GIVEN ENTRIES START
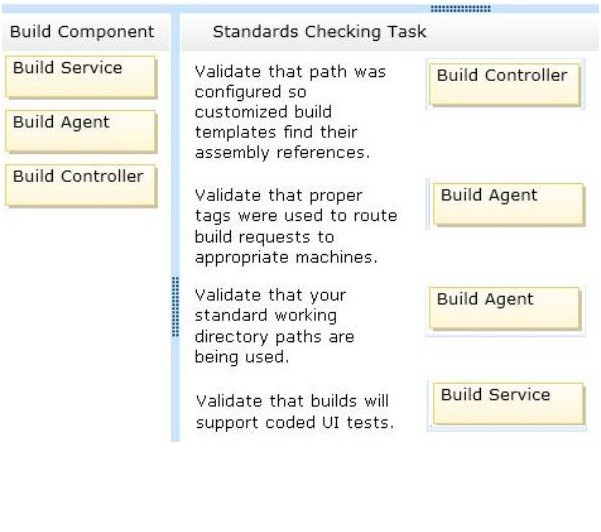Click the vertical splitter grip handle
Screen dimensions: 601x532
(175, 307)
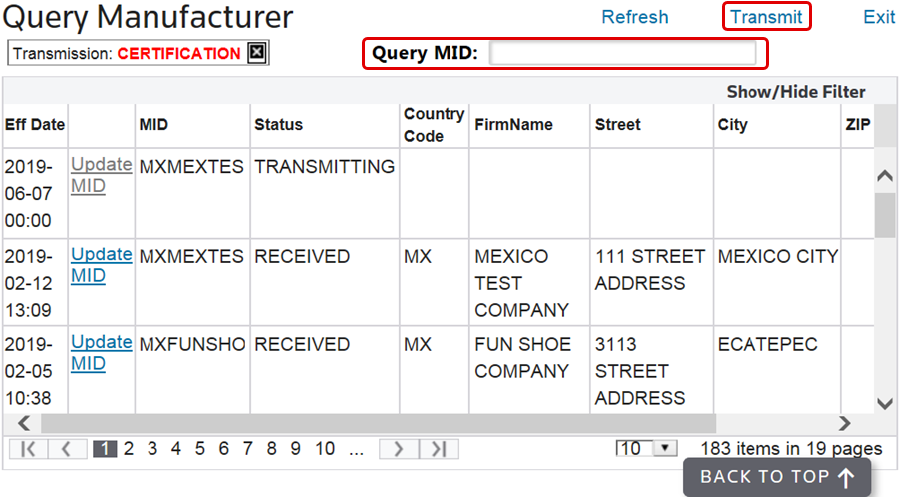The image size is (900, 497).
Task: Toggle the Show/Hide Filter option
Action: point(796,92)
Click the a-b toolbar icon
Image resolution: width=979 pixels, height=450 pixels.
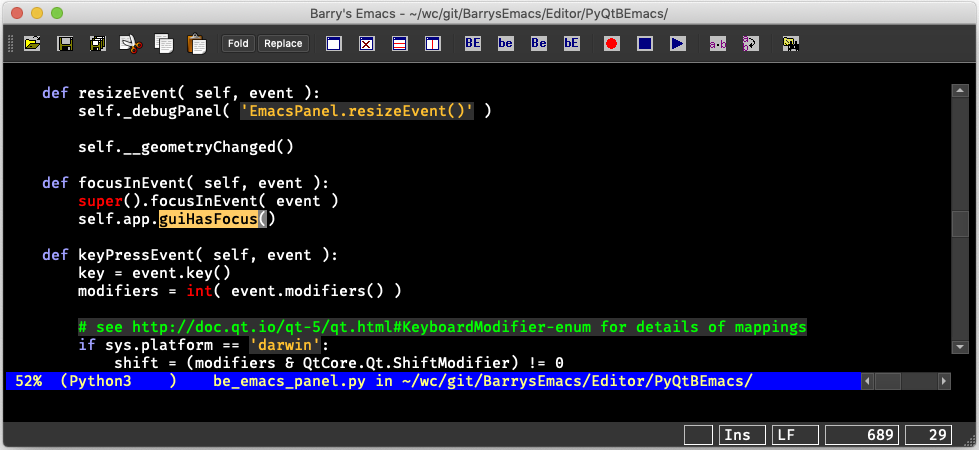[x=717, y=44]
GIVEN ENTRIES END
REQUIRED ACTION |
Output the line containing "Image resolution: width=979" and each line after it, through the end of the material, exactly as given. No pictures belong in the output.

YOUR RESPONSE |
Image resolution: width=979 pixels, height=450 pixels.
[x=717, y=44]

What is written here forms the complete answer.